Briefly, digalactosyldiacylglycerols (DGDG), monogalactosyldiacylglycerols (MGDG), and diacylglycerols (DG) were separated on a 1260 Infinity LC system (Agilent Technologies) with a gradient of mobile phase A (acetonitrile/water/1 M ammonium formate (60/39/1 v/v/v) with 0.1% formic acid), and mobile phase B (isopropanol/acetonitrile/1 M ammonium formate (90/9/1 v/v/v) with 0.1% formic acid)⁵⁶ at a flow rate of 0.4 mLmL/min set as follows: 1 min hold at 50% B; 50–60% B in 4 min; 60–85% B in 10 min; 85–99% B in 1 min; 2 min hold at 99%, 99%-50% ramp-down in 0.1 min and maintained at 50% B for 3.9 min. Acquisition was carried out on a 6460 Triple Quadrupole (Agilent Technologies) equipped with an ESI Jet stream source (temperature 250 °C, nebulizer 20 L/min, sheath gas 11 L/min, sheath gas temperature 220 °C, capillary 3500 V, nozzle 1000 V) operating in positive Single Reaction Monitoring (SRM) mode (fragmentor 148 V, collision energy 23 V). Transitions were set as the neutral loss of 359 Da for DGDG or 197 Da for MGDG from their respective [M + NH4] + ions⁵⁷ DG (as NH4 + adducts) were quantified according to the sum of the signal resulting from the neutral loss of either their sn-1 or sn-2 fatty acid. Finally, lipid concentrations were determined by calculating their relative response to (12:0)2DG used as internal standard.

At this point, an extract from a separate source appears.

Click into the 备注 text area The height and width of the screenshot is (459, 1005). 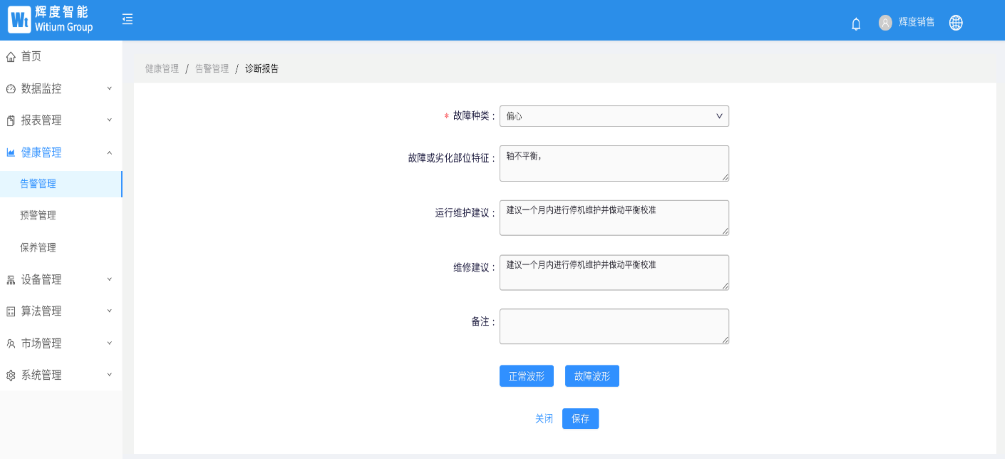[613, 326]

Phosphatidylglycerols (PG) and lysyl-phosphatidylglycerols (lysyl-PG) were separated with the same mobile phases and column as for DGs, and the elution gradient used was set as follows: 2 min hold at 50% B; 50–99% B in 14 min; 2 min hold at 99%, 99%-50% ramp-down in 0.1 min; return to initial conditions in 1.9 min. Acquisition was carried out on a 6460 Triple Quadrupole (Agilent Technologies) equipped with an ESI Jet stream source (temperature 200 °C, nebulizer 20 L/min, sheath gas 11 L/min, sheath gas temperature 220 °C, capillary 3500 V, nozzle 1000 V) operating in positive Single Reaction Monitoring (SRM) mode (fragmentor/collector 116 V/13 V and 300 V/34 V for PG and Lysyl-PG respectively). Transitions were set as the neutral loss of 189 Da or 300 Da for [PG + NH4] + and [Lysyl-PG + H] + ions respectively. Lipid concentrations were determined by calculating relative response ratios with regards to (12:0)2DG used as internal standard.

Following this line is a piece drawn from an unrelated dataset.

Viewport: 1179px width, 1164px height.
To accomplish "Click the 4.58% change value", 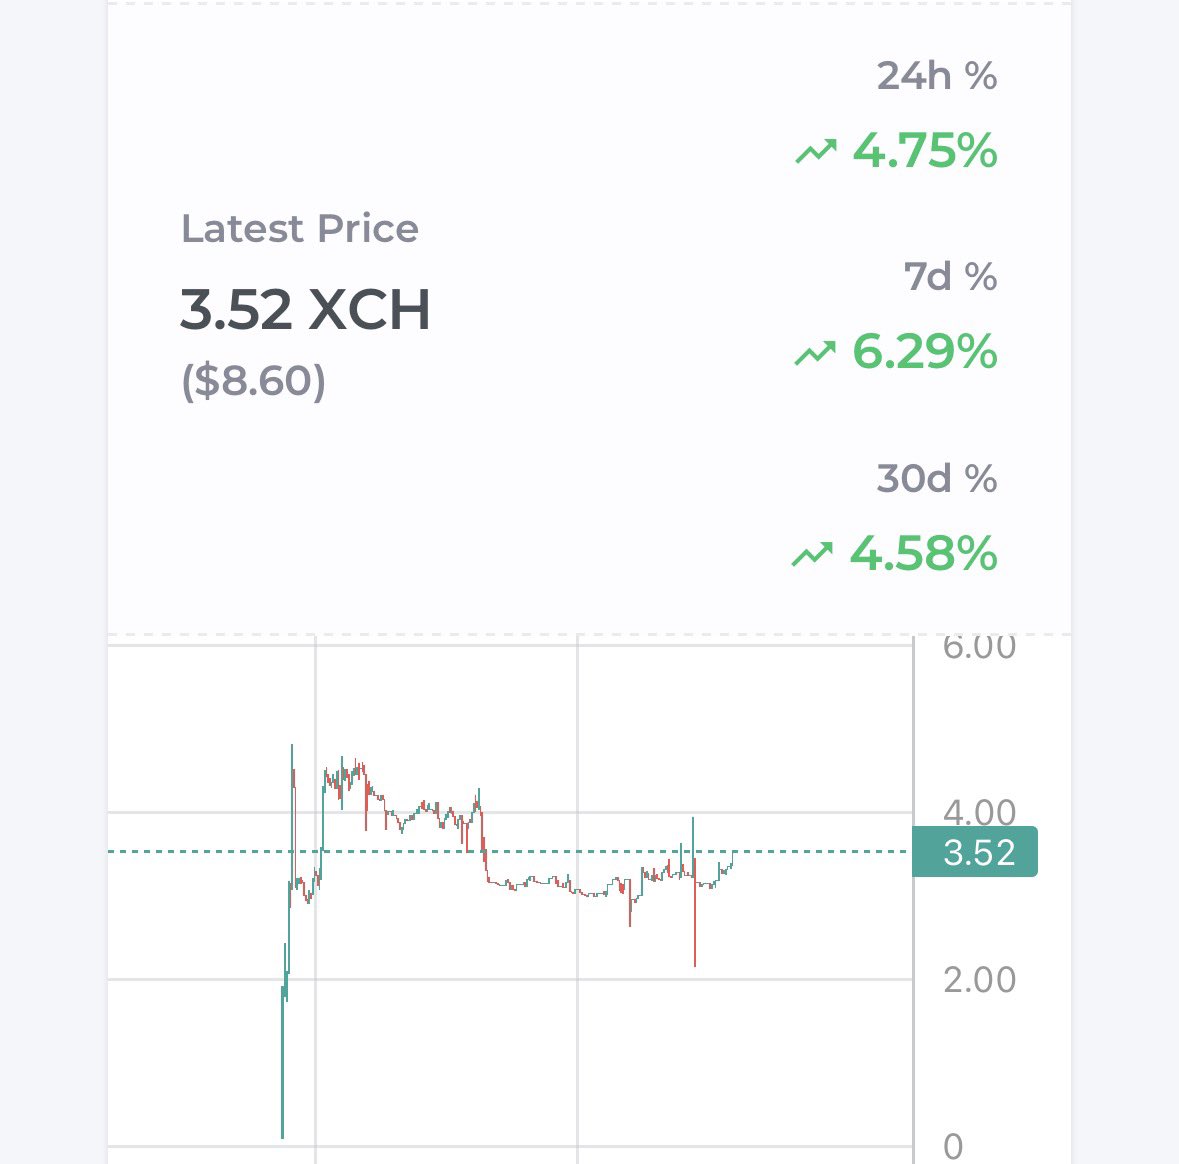I will 923,554.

The analysis of cardiolipins (CL) and phosphatidylcholines (PC) was performed as previously described^58,59 except that a Vanquish LC system, coupled to a triple-stage quadrupole (TSQ) Altis mass spectrometer equipped with a heated electrospray ionization source (Thermo Scientific) was used (sheath gas, 50 arb; auxiliary gas, 10 arb; sweep gas, 1 arb; ion transfer tube temperature, 325 °C; vaporizer tempropylerature, 350 °C and ion spray voltage, 3500 V ( +), and 2500 V (-)). Lipid concentrations for all the quantified lipid classes were expressed in pmol/mg of Bligh and Dyer extract.